Publication

Interactions between fibroblastic reticular cells and B cells promote mesenteric lymph node lymphangiogenesis

Journal Paper/Review - Aug 28, 2017

Units
PubMed
Doi

Citation
Dubey L, Karempudi P, Luther S, Ludewig B, Harris N. Interactions between fibroblastic reticular cells and B cells promote mesenteric lymph node lymphangiogenesis. Nat Commun 2017; 8:367.
Type
Journal Paper/Review (English)
Journal
Nat Commun 2017; 8
Publication Date
Aug 28, 2017
Issn Electronic
2041-1723
Pages
367
Brief description/objective

Lymphatic growth (lymphangiogenesis) within lymph nodes functions to promote dendritic cell entry and effector lymphocyte egress in response to infection or inflammation. Here we demonstrate a crucial role for lymphotoxin-beta receptor (LTβR) signaling to fibroblastic reticular cells (FRCs) by lymphotoxin-expressing B cells in driving mesenteric lymph node lymphangiogenesis following helminth infection.

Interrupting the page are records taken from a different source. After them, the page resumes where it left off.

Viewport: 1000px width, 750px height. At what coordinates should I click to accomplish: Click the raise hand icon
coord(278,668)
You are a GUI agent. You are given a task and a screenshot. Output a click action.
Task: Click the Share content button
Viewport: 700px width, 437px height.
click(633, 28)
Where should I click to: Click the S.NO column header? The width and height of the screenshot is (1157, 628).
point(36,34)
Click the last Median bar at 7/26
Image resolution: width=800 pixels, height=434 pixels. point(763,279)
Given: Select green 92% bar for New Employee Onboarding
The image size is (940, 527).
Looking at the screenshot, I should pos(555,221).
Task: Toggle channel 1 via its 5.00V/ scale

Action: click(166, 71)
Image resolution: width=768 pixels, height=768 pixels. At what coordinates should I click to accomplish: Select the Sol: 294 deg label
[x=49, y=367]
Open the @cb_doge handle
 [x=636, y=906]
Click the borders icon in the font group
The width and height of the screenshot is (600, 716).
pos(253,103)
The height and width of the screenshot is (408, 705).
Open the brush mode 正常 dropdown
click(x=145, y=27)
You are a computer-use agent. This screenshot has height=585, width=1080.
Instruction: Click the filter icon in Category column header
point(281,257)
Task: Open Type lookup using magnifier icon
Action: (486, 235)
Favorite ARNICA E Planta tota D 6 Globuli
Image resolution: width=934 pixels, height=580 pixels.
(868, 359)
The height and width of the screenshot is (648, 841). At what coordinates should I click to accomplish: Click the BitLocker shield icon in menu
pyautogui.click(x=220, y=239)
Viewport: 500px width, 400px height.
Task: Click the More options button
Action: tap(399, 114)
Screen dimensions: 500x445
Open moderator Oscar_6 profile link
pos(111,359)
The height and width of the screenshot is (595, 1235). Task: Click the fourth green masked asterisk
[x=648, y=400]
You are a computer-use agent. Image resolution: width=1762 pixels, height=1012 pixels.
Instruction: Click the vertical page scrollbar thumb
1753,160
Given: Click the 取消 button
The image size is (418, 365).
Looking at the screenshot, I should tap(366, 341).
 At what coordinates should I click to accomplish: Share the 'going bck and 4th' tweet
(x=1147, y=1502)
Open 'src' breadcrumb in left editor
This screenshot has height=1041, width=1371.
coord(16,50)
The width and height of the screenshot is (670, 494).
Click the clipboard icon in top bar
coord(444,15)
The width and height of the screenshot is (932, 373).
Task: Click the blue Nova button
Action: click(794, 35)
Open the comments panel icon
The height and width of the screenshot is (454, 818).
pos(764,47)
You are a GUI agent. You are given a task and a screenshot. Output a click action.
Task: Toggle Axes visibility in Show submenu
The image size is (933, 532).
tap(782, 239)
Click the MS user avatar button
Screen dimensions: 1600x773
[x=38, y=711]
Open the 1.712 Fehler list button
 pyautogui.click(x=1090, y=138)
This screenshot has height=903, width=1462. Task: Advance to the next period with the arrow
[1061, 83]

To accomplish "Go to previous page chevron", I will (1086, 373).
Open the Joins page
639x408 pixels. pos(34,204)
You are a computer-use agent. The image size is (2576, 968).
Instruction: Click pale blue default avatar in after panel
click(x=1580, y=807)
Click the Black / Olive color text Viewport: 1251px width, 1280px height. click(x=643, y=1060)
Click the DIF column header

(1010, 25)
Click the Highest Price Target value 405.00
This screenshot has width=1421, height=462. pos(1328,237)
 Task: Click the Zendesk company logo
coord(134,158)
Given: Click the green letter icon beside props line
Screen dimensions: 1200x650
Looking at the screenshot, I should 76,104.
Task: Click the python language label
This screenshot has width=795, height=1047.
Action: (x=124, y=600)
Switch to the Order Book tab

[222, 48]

LTβR ligation on fibroblastic reticular cells leads to the production of B-cell-activating factor (BAFF), which synergized with interleukin-4 (IL-4) to promote the production of the lymphangiogenic factors, vascular endothelial growth factors (VEGF)-A and VEGF-C, by B cells. In addition, the BAFF-IL-4 synergy augments expression of lymphotoxin by antigen-activated B cells, promoting further B cell-fibroblastic reticular cell interactions. These results underlie the importance of lymphotoxin-dependent B cell-FRC cross talk in driving the expansion of lymphatic networks that function to promote and maintain immune responsiveness.The growth of lymph nodes in response to infection requires lymphangiogenesis. Dubey et al. show that the mesenteric lymph node lymphangiogenesis upon helminth infection depends on the signaling loop between the B and fibroblastic reticular cells (FRCs), whereby the FRCs respond to lymphotoxin secreted by B cells by releasing B cell activating factor.